Autumnal Stuffed Acorn Squash

I feel just so lucky to have parents who live in the country. There may have been some years during my adolescence where I was frustrated by having to live in the backwoods, but now that I live in the city their property has become a retreat to me. In fact, a few weeks ago it was the chosen location for a bachlorette party in honour of my friend Melissa! Originally we were debating a night out, or a stay in a nice hotel. But all we  wanted to do was hang out (and maybe have a drink or two), so why not do that out in the country? And man, was it a total country event. The highlight was a midnight dance party in the old horse paddock (the horses have now left, otherwise I’m sure they would have been traumatized impressed by our moves).


The other great thing about my parents’ property is their giant garden. This year they even ran a CSA for 40 people, and I was lucky enough to get some of the leftovers when I was home over thanksgiving. I have been racing to use up all the veggies my mom sent me back to the city with, including two acorn squash. I’m going to be honest with you, the only thing I’ve ever done with acorn squash is stuff them. Usually it’s with a mix of sautéed onions and celery, sunflower seeds, breadcrumbs and cheddar cheese. That’s the way a friend once made it for me when he learned I was vegetarian, and it’s delicious! But this time I also wanted to use up the leeks my mom got me, and also I was just craving risotto.

(if you aren’t measuring your rice in a goose, you’re not cooking properly)

Frankly, if this website accurately depicted the food I want to be eating all the time, it would probably just be hundreds of recipes for risotto. I mean, it’s so versatile! And delicious! And until you add pounds of cheese to it, as I always do, not that unhealthy! I just love how risotto gets creamy on its own without any dairy. And properly seasoned, it needs just a touch of cheese for a nice richness.  This time I also topped it with some extra cheddar and broiled it, although it was as pretty just stuffed into the shells.
I just made one squash, though in retrospect the risotto made enough to have stuffed four halves. Next time I’m feeding a few people, this’ll be my main!

(I think the leeks went better with the cheddar than regular onions would)

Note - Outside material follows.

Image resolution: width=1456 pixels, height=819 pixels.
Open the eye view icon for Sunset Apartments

(don’t scrap the squash out too much, you want to be able to move the squash around without it collapsing!)

(nearly done!)

Acorn Squash Stuffed with Leek and Cheddar Risotto
1 acorn squash
2 tbsp olive oil, divided
3 leeks, sliced and rinsed well
1 cup arborio rice
3 cups vegetables broth (I used a bouillon cube and water instead)
1.5 cups grated cheddar cheese, divided

Start by roasting the squash. Preheat the oven to 400 degrees, and slice your squash in half (be careful! I had to use multiple knives to get all the way through). Brush the squash halves with 1 tbsp olive oil and sprinkle with a little salt. Roast for 30 minutes, turning a few times (if you roast the squash with it’s cut sides down, it gets nice and brown!). Once it’s tender enough that you can easily use a fork on the flesh, take out of the oven and let cool slightly. Once it’s cool enough to handle, scrap the flesh out of the insides, leaving enough that the squash still has some integrity. Set the flesh aside in a bowl – you’ll add this to the risotto once it’s done.

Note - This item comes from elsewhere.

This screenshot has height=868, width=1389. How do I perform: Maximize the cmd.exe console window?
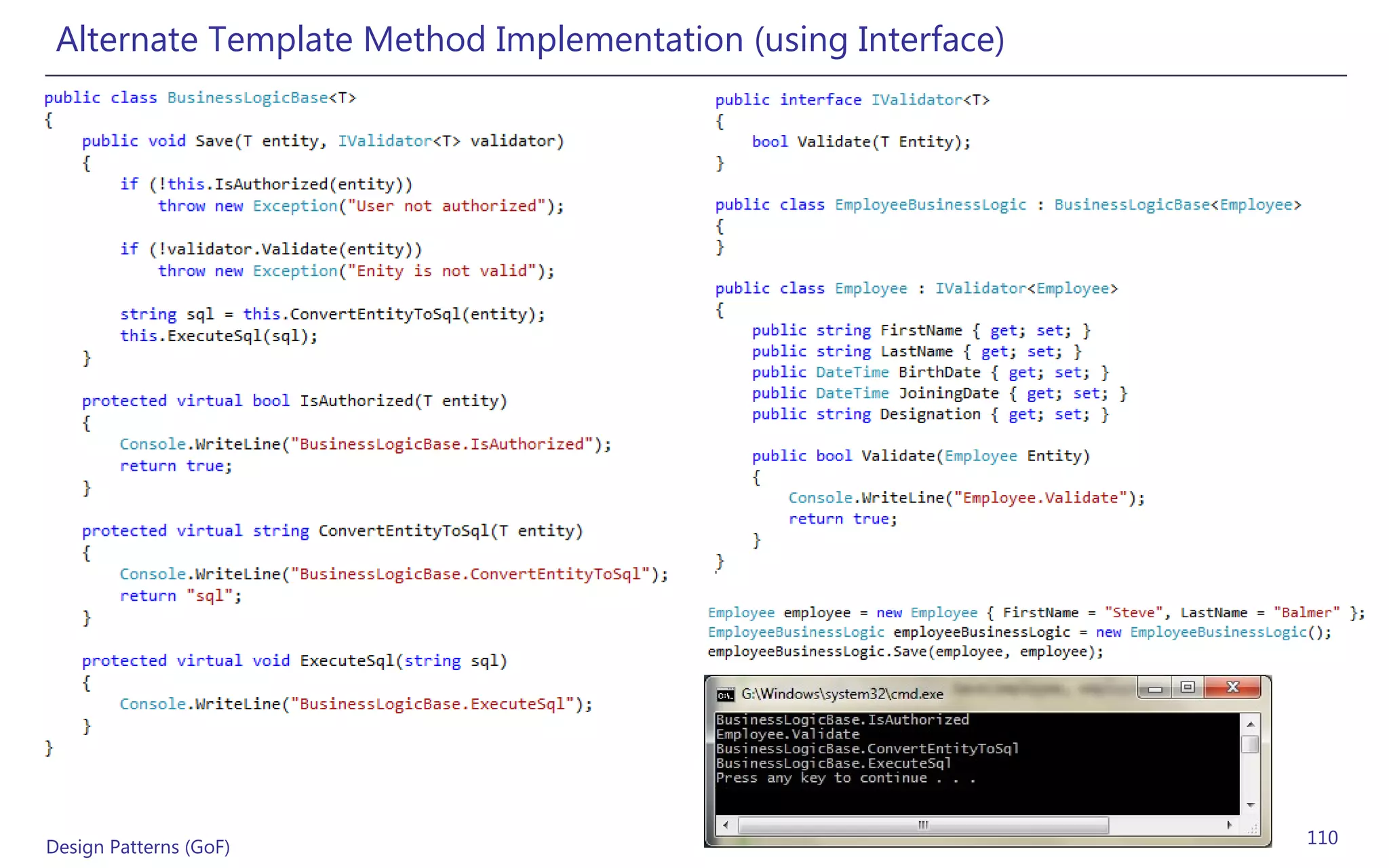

Meanwhile, start your risotto. Heat the remaining olive oil over medium heat and add the leeks. Cook until slightly softened, then add the rice and stir so it’s fully coated in oil. Start adding the broth, 1/2 cup at a time, stirring occasionally. Once you’ve added 2 cups, start testing the rice – risotto can be finicky and I find it’s easier to rely on tasting frequently to tell when it’s done!

Once the rice is tender and all the liquid has been absorbed, take it off the heat. Add 1 cup grated cheddar, a touch of salt and pepper, and the scooped-out squash flesh. Scoop the risotto into the squash shells, top with cheddar and broil until cheese is bubbly and just slightly browned.

I served mine with a side of garlicky kale, so I could justify eating something covered in melted cheese. Is that not how nutrition works? I’m pretty sure that’s how nutrition works.